Licensed to Kill by Robert Young Pelton

Reviewed by David Isenberg

Sometimes doing a book review is difficult. An author may write informatively and lucidly in one chapter and bomb in the next. A reviewer wants to praise where warranted but also feel compelled to point out its flaws. Trying to strike a balance can be difficult.

Fortunately, that is not a problem here. This book is, in a word, terrific. Anybody who is remotely interested in the world of private security contractors should run, not walk, to the bookstore and buy this book immediately. It is going to be the gold standard on private military and security companies for years to come.

That being said, a little background is in order. For years now the media have increasingly publicized what is usually described in sensationalistic purple prose as the murky world of corporate mercenaries. While such firms started gaining attention back in the early 1990s with the exploits of, for example, the now-defunct South African-based Executive Outcomes, which did actual combat operations in Angola and Sierra Leone, and gained more publicity with the training contracts of MPRI in the Balkan wars of the mid-1990s, the war in Iraq propelled the industry to the top of the media and pop-culture food chain. Such firms as Blackwater Security, Triple Canopy, and DynCorp are now conversational staples.

And yet while there have been numerous articles in the periodical press and even many academic books, one of which - Peter Singer's Corporate Warriors - even achieved a measure of popular acclaim when it was published in 2003, they all lacked one key ingredient essential to a real understanding of this world. And that is culture. The key to really understanding any society is to understand its culture. And, as anthropologists have long understood, true cultural understanding comes only from living in the midst of it.

While some people, usually foreign or war correspondents, have limited exposure to this world, very few have the patience, thoughtfulness, humor, objectivity, curiosity, broad historical perspective, knowledge of geopolitics, or eye for detail, not to mention a nonchalant, breezy, blunt but respectful style of writing that is so entertaining that at times it will leave you laughing so hard you will be gasping for air.

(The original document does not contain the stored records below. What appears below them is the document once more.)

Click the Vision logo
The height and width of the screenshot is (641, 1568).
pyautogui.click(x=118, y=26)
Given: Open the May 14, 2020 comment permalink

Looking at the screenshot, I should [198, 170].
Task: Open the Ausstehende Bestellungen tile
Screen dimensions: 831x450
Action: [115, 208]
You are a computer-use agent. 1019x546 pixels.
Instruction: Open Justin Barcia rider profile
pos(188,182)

It is an intended tribute to the author that very few people in the world could have written a book this witty and informative aside from him. That naturally raises the question: Just who is Robert Young Pelton? Originally from Canada, he moved to the US to make his fortune, which he did with enough success that one day he decided to get out of it and start traveling to the world's hot spots and war zones as a neutral observer and chronicler of the truth, which is never an easy thing to ascertain.

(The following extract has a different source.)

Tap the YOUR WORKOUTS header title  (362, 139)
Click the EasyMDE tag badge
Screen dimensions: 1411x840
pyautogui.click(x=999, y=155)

As an author Pelton is best known for his classic work The World's Most Dangerous Places, which is sort of an underground Fodor's guide to surviving war zones and other assorted mean, nasty and dangerous places, from Grozny to Baghdad.

Licensed to Kill is divided into three sections, comprising 12 chapters. Some of these have been news stories in their own right

The first is about the exploits of legendary US Special Forces veteran and Central Intelligence Agency contractor Billy Waugh who, after September 11, 2001, was asked by the CIA to recruit contractors to operate in Afghanistan against Osama bin Laden and his forces. It was here that Blackwater got its first CIA contract, to bolster personal-protection teams for CIA officers.

It is here that one appreciates Pelton's eye for detail - details that are always generalized about in the mainstream press, but never clearly explained. Such as, what are security contractors actually paid? What is the difference between Tier 1, 2, 3 and 4 operators? What the heck is a tier? All these questions get answered.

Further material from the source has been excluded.